Similar to Super Mario Run before it, Fire Emblem Heroes is attempting to be two different things at the same time. First, it’s Nintendo’s major new release and the latest entry in a long-running and much respected turn-based strategy franchise from the well-known studio, Intelligent Systems. Since it has a dedicated fan base, it has a lot to prove. Second, it’s a free to play mobile game and designed in part to get players to come out with cash to play longer or to unlock new characters. These two differing aspects should make gamers somewhat feel at odds with this game. However, for the most part, Heroes balances the two disparate aspects, and this result in a streamlined game that almost resembles Fire Emblem, but in a game that will feel really at home inside your phone and while playing it.
The core of Heroes similar to Fire Emblem games is its turn-based battles. You take turns moving units with your opponent on a 2D board, similar to what you do in chess. The goal of the game is to wipe out the other side before they can similarly massacre you. There are different and various soldiers that can be used such as axe-wielding knights, ranged archers, mages with healing spells, as well as different maps that require unique strategies for each. And the best thing with the combat in the game is the sense of scale. Skirmishes are much smaller in scale because each map is designed to fit entirely on your phone’s screen. Thus, your team of soldiers is limited to four, and this is definitely small compared to the dozen-strong armies you see in other games. This setup strikes up a nice compromise. It’s just big enough to require strategizing, and yet fast enough to play on the go. Heroes also makes great use of the touchscreen, using smooth and instinctive controls that allow you to move and attack with a single motion. For a complex series similar to other games, it’s impressive how comfortable Heroes feels on a one-handed device.
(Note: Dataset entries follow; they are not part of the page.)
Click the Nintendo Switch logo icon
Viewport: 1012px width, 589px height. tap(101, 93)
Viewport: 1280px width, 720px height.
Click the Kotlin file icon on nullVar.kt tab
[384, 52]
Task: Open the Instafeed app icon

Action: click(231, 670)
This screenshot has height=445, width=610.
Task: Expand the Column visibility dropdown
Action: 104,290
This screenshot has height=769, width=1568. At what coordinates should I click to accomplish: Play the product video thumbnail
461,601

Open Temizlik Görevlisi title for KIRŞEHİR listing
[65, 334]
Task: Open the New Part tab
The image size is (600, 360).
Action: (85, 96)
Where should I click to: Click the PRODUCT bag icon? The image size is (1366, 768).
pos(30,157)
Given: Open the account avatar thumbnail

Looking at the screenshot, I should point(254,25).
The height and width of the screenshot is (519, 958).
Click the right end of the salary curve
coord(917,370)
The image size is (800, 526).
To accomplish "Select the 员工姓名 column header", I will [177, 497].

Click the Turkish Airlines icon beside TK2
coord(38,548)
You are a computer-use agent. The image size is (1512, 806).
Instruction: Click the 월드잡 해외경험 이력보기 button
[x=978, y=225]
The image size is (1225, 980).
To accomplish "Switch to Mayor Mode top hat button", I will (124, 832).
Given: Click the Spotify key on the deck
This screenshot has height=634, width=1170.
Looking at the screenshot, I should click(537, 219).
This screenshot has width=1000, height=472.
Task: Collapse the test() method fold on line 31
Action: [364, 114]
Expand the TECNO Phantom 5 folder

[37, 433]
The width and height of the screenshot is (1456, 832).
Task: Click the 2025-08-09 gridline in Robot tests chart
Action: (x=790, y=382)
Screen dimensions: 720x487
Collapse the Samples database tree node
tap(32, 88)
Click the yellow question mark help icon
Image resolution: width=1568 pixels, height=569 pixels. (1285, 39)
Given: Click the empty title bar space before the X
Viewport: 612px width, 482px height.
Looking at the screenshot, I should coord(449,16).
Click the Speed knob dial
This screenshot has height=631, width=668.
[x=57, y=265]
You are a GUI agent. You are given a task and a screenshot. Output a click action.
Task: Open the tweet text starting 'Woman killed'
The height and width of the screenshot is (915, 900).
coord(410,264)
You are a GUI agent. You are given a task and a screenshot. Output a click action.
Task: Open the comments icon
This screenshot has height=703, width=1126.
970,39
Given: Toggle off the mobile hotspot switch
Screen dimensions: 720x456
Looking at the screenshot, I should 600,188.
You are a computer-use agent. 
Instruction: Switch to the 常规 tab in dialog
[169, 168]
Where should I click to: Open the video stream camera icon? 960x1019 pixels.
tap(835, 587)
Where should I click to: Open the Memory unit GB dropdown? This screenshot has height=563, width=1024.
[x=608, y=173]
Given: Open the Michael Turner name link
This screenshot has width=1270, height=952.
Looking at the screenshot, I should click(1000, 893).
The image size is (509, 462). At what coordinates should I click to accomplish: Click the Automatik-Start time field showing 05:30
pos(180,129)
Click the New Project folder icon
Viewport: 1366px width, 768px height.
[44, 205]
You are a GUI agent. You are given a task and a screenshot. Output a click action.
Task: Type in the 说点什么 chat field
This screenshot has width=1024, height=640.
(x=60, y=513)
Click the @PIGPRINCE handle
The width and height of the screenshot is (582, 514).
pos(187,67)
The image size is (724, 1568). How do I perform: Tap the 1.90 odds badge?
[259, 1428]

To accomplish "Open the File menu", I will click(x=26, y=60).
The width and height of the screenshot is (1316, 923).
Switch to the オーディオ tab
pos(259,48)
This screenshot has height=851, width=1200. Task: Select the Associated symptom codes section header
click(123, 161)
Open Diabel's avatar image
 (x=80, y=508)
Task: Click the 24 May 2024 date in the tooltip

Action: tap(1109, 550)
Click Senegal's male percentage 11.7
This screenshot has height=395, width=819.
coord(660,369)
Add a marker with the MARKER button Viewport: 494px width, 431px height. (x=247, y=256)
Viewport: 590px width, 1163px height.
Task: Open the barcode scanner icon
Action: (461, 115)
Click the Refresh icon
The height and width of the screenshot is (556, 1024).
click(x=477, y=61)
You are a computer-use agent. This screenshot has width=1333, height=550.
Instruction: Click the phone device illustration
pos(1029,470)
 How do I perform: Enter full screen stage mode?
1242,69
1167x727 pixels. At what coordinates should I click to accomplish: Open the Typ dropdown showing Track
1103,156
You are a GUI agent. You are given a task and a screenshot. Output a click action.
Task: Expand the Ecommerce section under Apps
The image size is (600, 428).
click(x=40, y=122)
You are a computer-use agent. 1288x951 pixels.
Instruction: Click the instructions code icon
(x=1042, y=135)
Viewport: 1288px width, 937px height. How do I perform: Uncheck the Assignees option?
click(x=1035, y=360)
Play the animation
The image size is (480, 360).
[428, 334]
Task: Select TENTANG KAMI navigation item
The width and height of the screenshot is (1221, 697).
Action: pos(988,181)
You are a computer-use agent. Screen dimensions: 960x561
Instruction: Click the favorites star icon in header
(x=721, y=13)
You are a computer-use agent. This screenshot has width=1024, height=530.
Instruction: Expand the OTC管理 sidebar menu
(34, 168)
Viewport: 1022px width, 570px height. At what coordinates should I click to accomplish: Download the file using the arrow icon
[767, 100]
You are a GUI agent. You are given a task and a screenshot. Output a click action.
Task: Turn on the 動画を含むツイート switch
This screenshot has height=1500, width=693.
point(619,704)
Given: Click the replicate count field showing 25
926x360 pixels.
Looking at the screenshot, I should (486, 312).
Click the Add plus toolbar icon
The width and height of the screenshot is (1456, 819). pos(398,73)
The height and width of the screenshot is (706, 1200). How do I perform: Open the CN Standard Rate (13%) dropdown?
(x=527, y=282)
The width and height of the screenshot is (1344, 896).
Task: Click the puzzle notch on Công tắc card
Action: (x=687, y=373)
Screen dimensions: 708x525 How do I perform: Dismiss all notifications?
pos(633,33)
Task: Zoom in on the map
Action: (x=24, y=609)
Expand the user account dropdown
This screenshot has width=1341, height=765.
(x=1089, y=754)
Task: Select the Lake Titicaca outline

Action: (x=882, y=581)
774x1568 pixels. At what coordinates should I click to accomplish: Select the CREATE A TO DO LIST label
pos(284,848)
Video Courtesy of Youtube:
The game includes a variety of modes. It features the standard single-player campaign with, unfortunately, a very short and disappointing narrative. It also has limited time special maps and asynchronous battles where you can put your team up against the team of another player. You can also play through different story missions in multiple difficulty levels, but this can get very tricky the further you go deeper into the games. The compromise with the free game is that after each battle, you essentially lose some of your energy, and so once you run out you’ll need to recharge for about 4 hours, or you can regenerate by spending some premium currency. This premium currency, called “orbs,” is the glue that holds the whole experience together. Orbs are not only used to unlock playing times but also to revive fallen soldiers in battle or to unlock new characters to add to your team.